The FSB set the cost target for retail payments to a maximum of 1 percent of the value of the transaction globally, with no individual corridors exceeding 3 percent, by the end of 2027. Today, costs for card issuers can reach 10 percent depending on fees and foreign exchange (FX) price margin.
The cost target set for remittance payments follows a previously determined United Nations Sustainable Development Goal, which seeks to achieve a 3 percent maximum global average cost per $200 remittance payment by 2030, with no individual corridor exceeding 5 percent. Currently, the global average is 6.38 percent per $200 remittance payment.
As stated by the FSB, speed varies based on several factors, including time zone differences, number of intermediaries in the payment chain, pay-out method and real-time gross settlement operating hours. And as faster and instant payment systems gain traction domestically, there may also be long-term implications for the speed of cross-border payments.
For wholesale payments, the FSB sets a target of under one hour of payment initiation to achieve crediting and reconciliation for 75 percent of payments. Wholesale payments today typically take 48 hours or longer in traditional correspondent banking, and FX transactions may take up to several days for settlement. Similarly, in both retail and remittance payments, a target was set for availability of funds for the recipient within one hour of initiation for 75 percent of payments.
Targets for access to cross-border payments consider end-user perspectives. A decline in correspondent banking relationships results in some jurisdictions facing inadequate access to the global financial system across each market segment.
In wholesale and retailpayments, the FSB states financial institutions and end-users should have at least one reliable option in terms of infrastructures and providers and multiple options to send and receive payments.
For remittance payments, the FSB aims for more than 90 percent of individuals wanting to send or receive a remittance payment, including those without bank accounts, to have access to cross-border electronic remittance payments.
The FSB defines transparency in cross-border payments as necessary information about the transaction and the transaction’s progress as it is underway.

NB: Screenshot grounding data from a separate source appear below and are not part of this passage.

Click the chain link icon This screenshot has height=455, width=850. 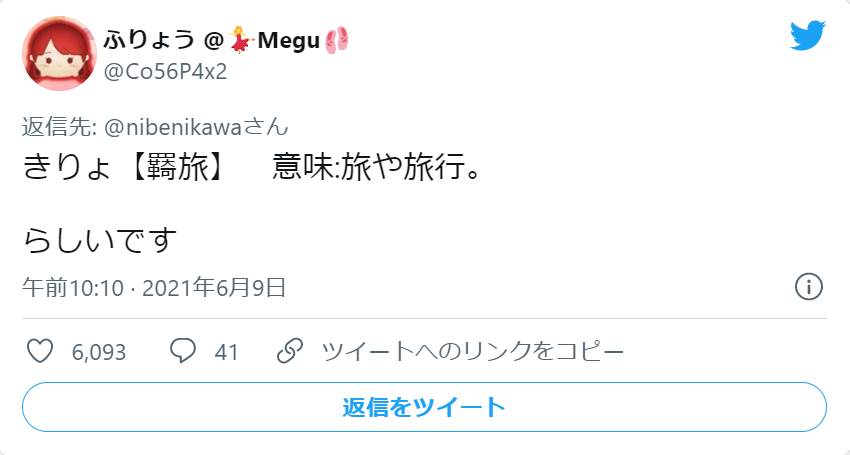(289, 351)
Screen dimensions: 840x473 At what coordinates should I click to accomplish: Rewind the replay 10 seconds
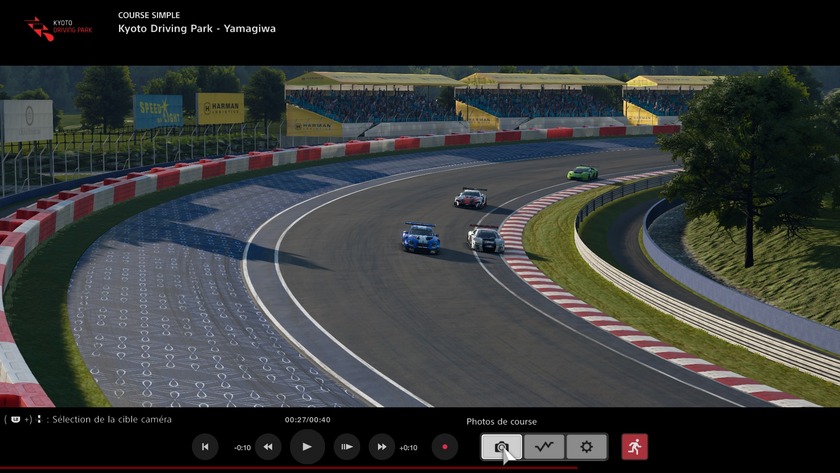click(268, 447)
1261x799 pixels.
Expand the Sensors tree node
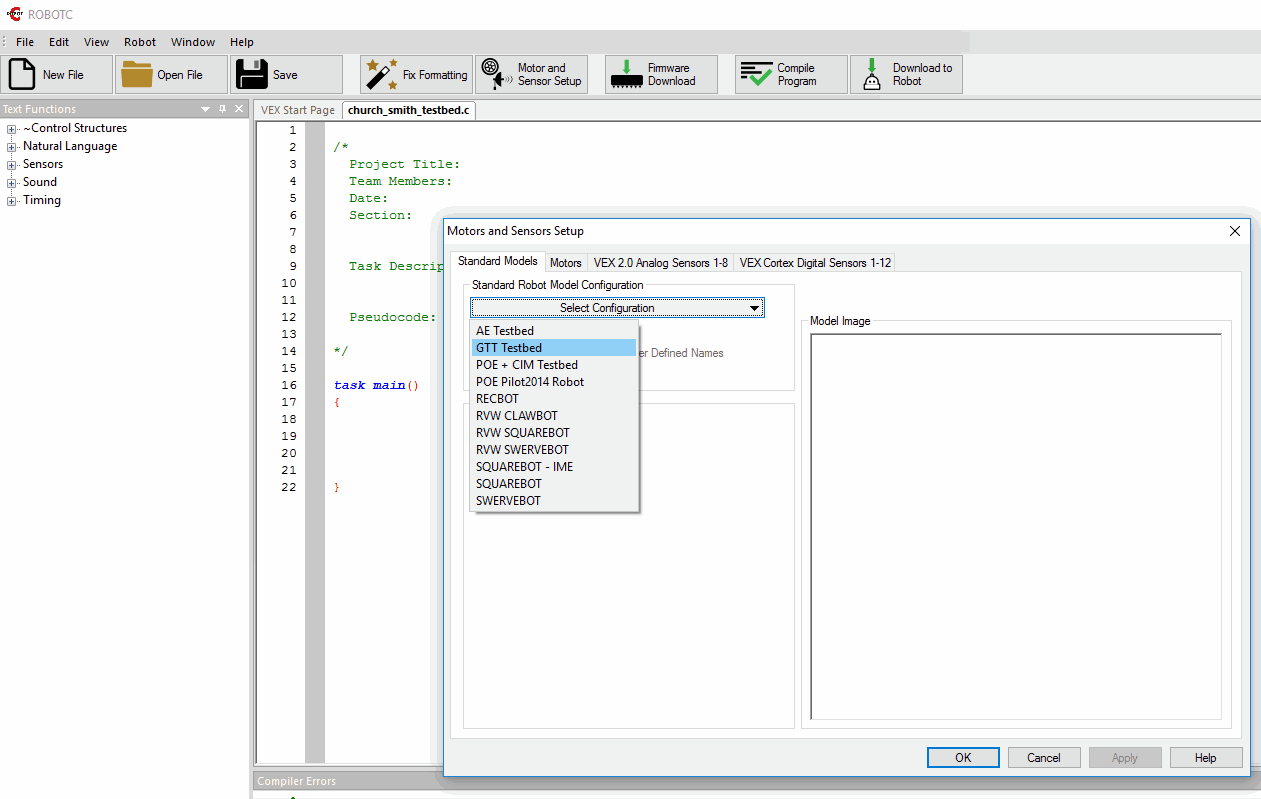[x=12, y=165]
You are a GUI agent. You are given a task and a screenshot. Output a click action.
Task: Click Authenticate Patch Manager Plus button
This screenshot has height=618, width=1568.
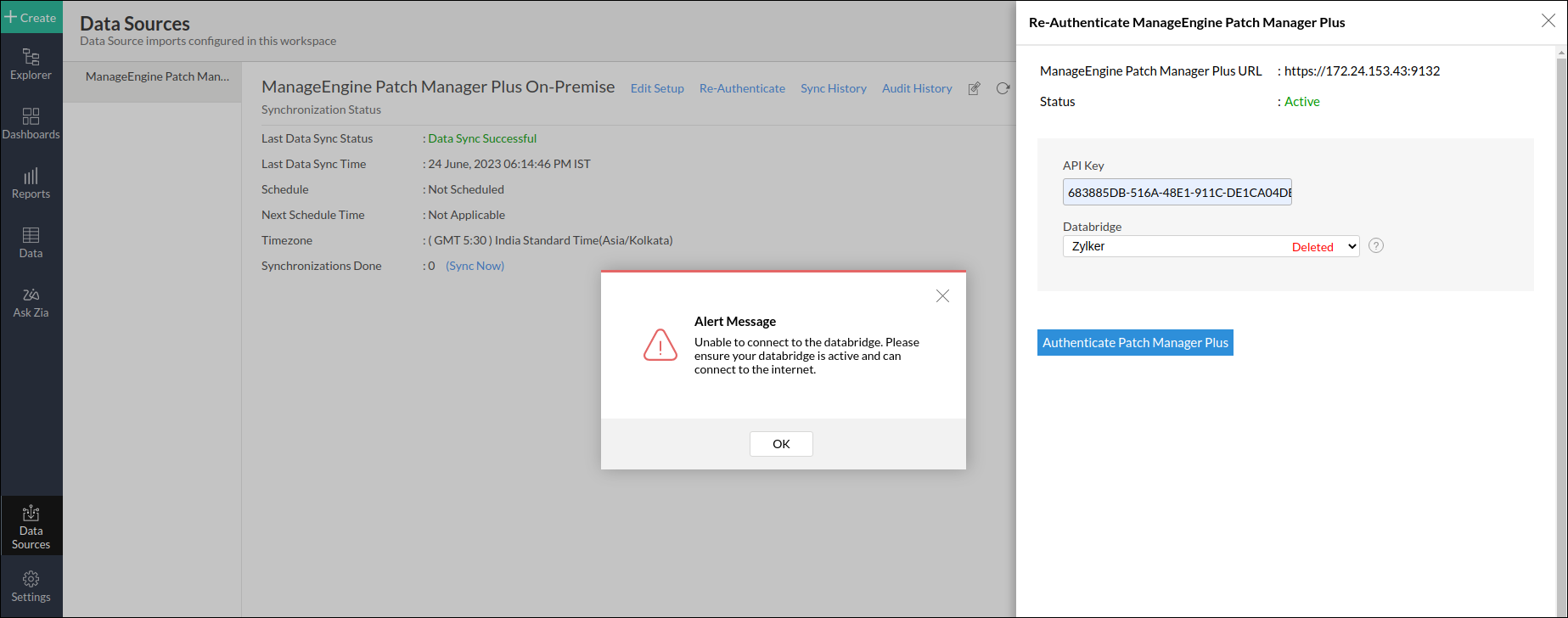[x=1135, y=343]
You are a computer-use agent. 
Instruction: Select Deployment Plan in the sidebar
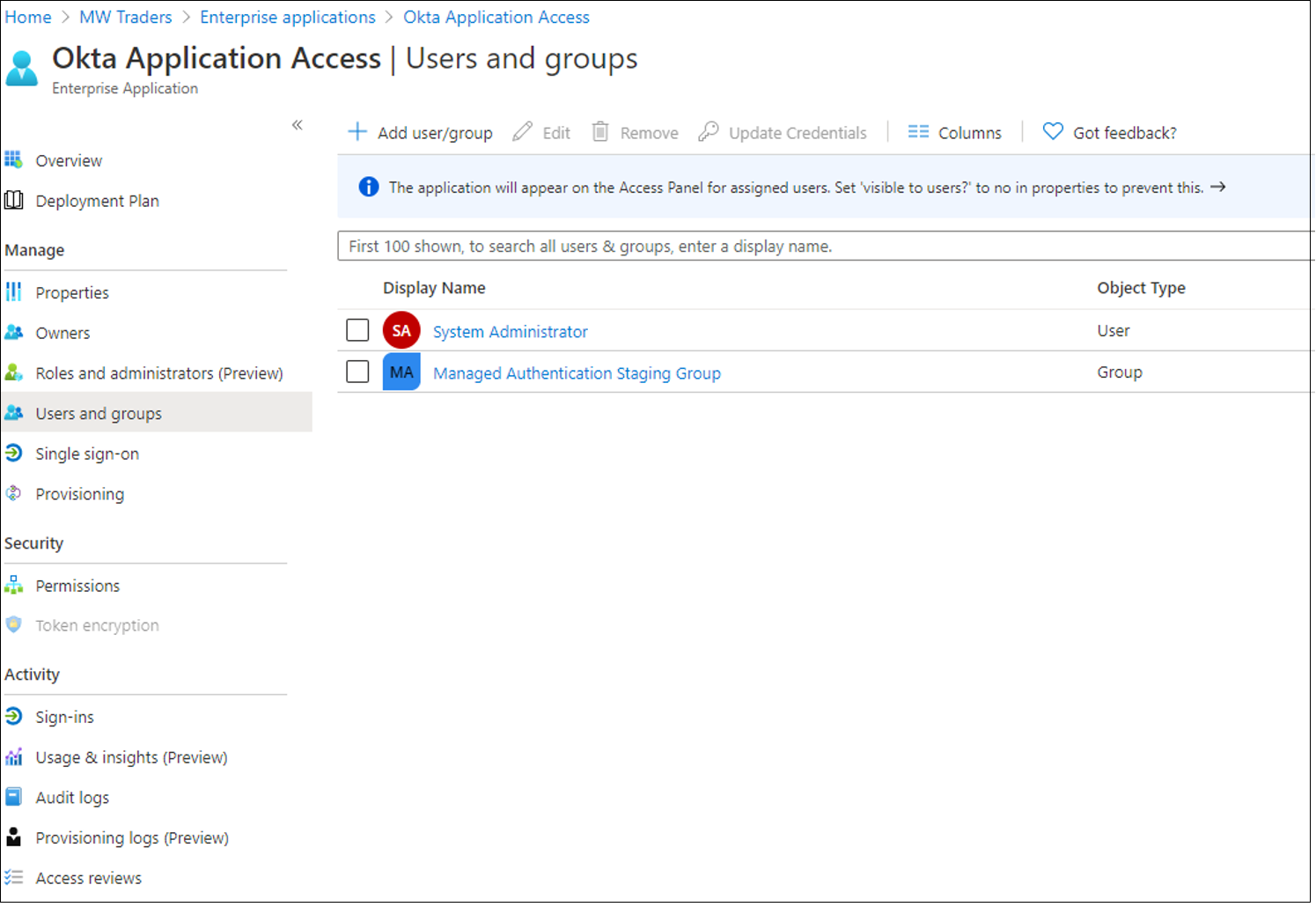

For all three market segments – wholesale, retail, and remittance – the FSB indicates payment service providers should provide total transaction cost with all relevant charges to payers and payees. Depending on the transaction, this includes sending and receiving fees, FX rate and currency conversion charges, expected time to deliver funds, tracking of payment status and terms of service.
Measurement of Progress Toward Targets
As the cross-border roadmap for improvements work continues, the FSB will monitor and publicly report on the stated targets over time, with the intention of meeting most targets by the end of 2027. By October 2022, the FSB plans to provide a report to the G20 and the public with further details of the implementation approach for progress monitoring.
As a member of the CPMI Cross-border Payments Task Force, the Federal Reserve will continue participating in this global collaboration to enhance cross-border payments. The Federal Reserve also independently monitors developments in cross-border payments and engages with stakeholders to gather input and foster broader industry education and dialogue. Check back for updates and to learn more about cross-border payments initiatives underway.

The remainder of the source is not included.